The monopile facility will represent the largest industrial offshore wind investment in the United States to date, according to the New Jersey governor’s office. Construction on the facility will break ground in January 2021, with production beginning in 2023.

“EEW will bring forward a factory capable of producing the world’s largest foundations required to support the ever-increasing wind turbines of the future,” said Schorge.

The EEW plant also “creates exciting potential to support hundreds of new jobs in the wind energy logistics business,” said Tom Holt Jr., principal of the Holt Logistics real estate arm that serves as landlord of the Paulsboro terminal.

The wind energy marshalling port proposed by New Jersey’s governor, which will be designed to assemble wind components for transport to offshore sites, will cost between $300 million and $400 million to fully develop, according to government estimates.
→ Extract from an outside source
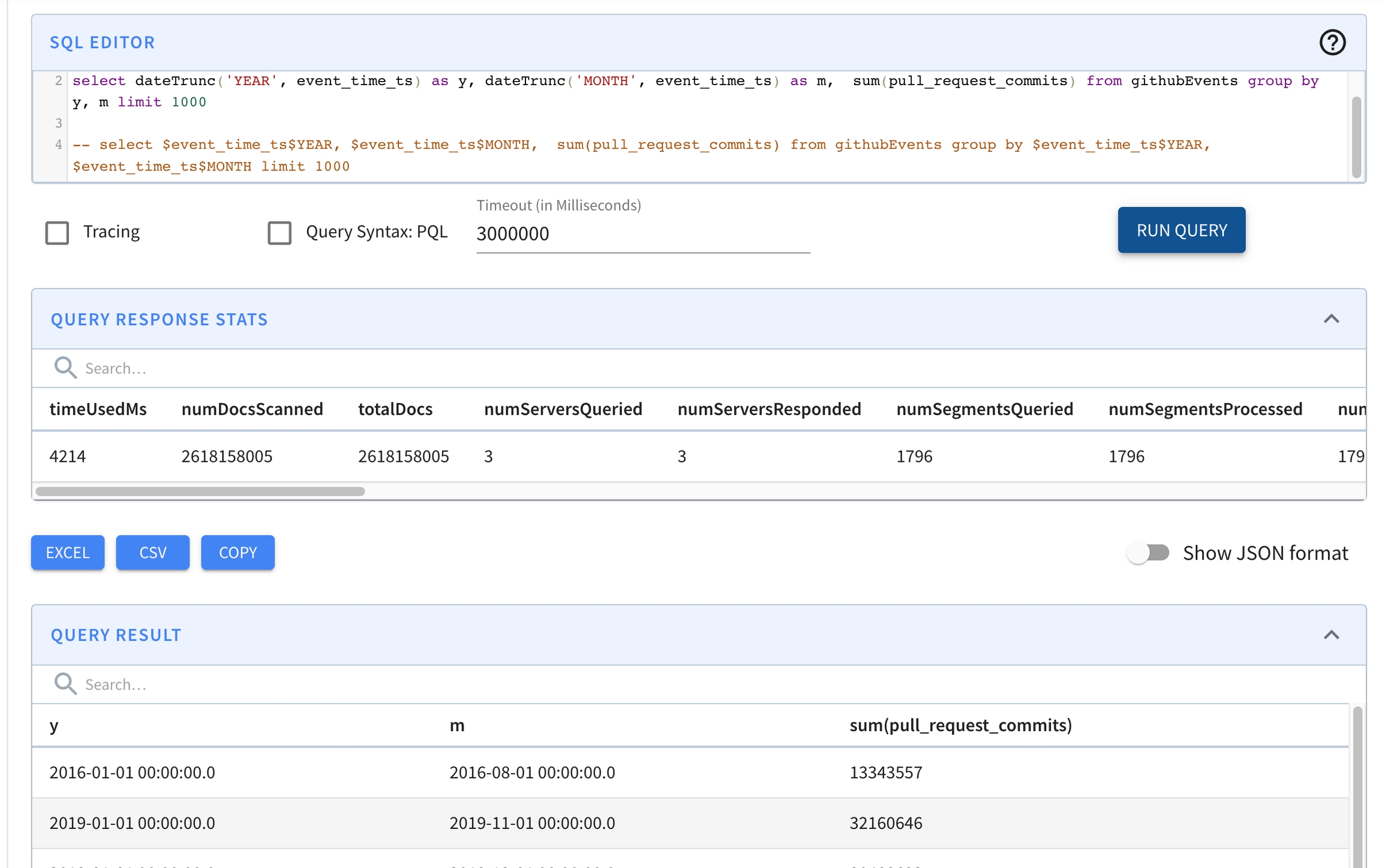Click the COPY button
Screen dimensions: 1382x868
(x=238, y=552)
Construction is planned in two phases, with 55 acres to be developed beginning in mid-2021, while another 150 acres will accommodate marshalling and manufacturing activities beginning in 2026.

Mid-Atlantic Marine Highway Project

In other developments, the US Maritime Administration (MARAD), an agency of the U.S. Department of Transportation, approved the designation of SJPC’s Camden facility as part of its Mid-Atlantic Marine Highway project. “This is the route currently served by the weekly Columbia Coastal container barge from Norfolk to Baltimore to Philadelphia,” said Dugan. “Camden’s inclusion in the project designation makes us eligible for grant funding for any infrastructure or handling equipment that could benefit the service.” Columbia Coastal added Philadelphia to its Norfolk-Baltimore route with weekly service in 2012.

“The barge is not yet calling on Camden,” Dugan noted, “but there is a lot of interest among importers and exporters who currently use Camden for breakbulk shipments, so we are working to make this a commercial reality.”